▸ **Stored records**:
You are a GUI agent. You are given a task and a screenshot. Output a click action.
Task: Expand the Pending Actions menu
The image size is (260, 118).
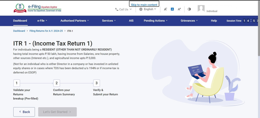tap(155, 21)
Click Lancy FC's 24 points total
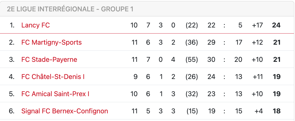The height and width of the screenshot is (121, 295). click(x=276, y=25)
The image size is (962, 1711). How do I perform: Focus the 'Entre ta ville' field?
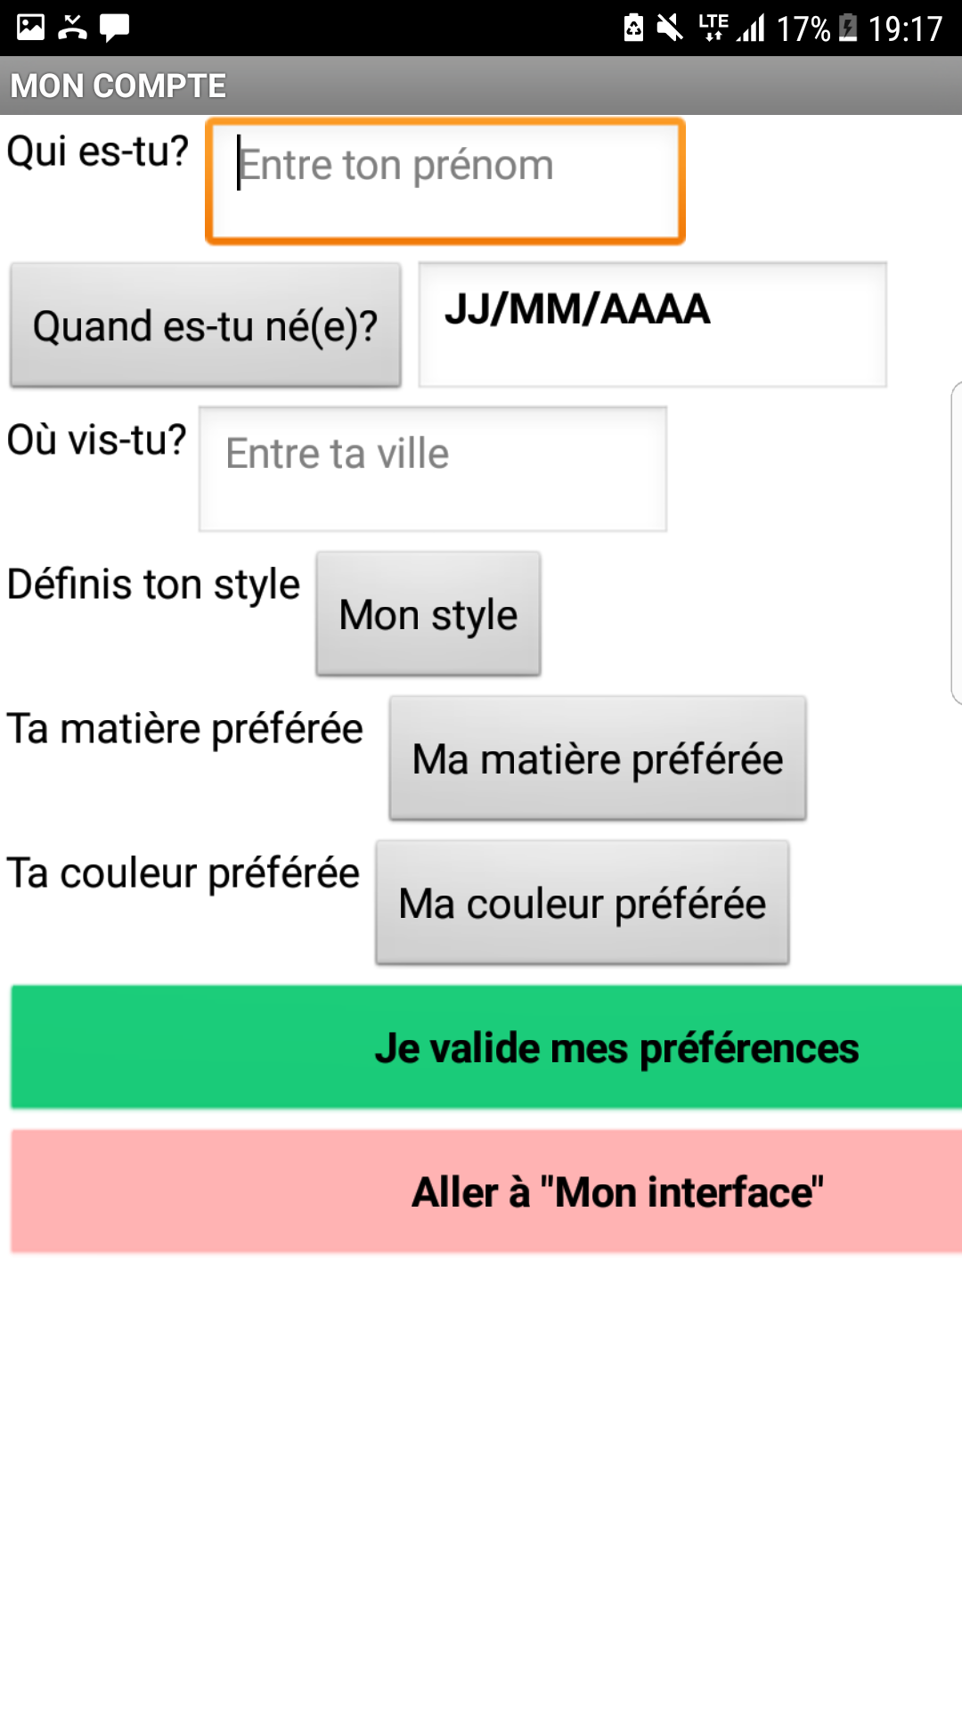click(x=433, y=469)
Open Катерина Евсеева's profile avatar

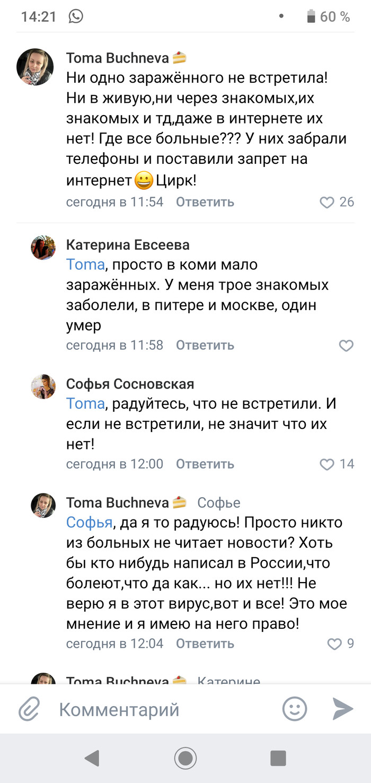[43, 248]
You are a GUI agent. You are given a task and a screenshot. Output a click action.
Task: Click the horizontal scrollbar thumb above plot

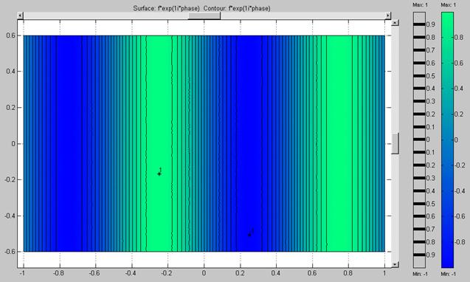coord(204,16)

▸ **YOUR GOAL**: Pictures are to be omitted; set down the rest of the entries exactly as given.

▸ **ANSWER TO THE PROBLEM**:
You are a GUI agent. You are given a task and a screenshot. Output a click action.
Task: Expand the Pending Actions menu
The image size is (260, 118).
tap(155, 21)
Click Lancy FC's 24 points total
The height and width of the screenshot is (121, 295). click(x=276, y=25)
The image size is (962, 1711). How do I perform: Focus the 'Entre ta ville' field?
click(x=433, y=469)
Open Катерина Евсеева's profile avatar

[43, 248]
You are a GUI agent. You are given a task and a screenshot. Output a click action.
Task: Click the horizontal scrollbar thumb above plot

coord(204,16)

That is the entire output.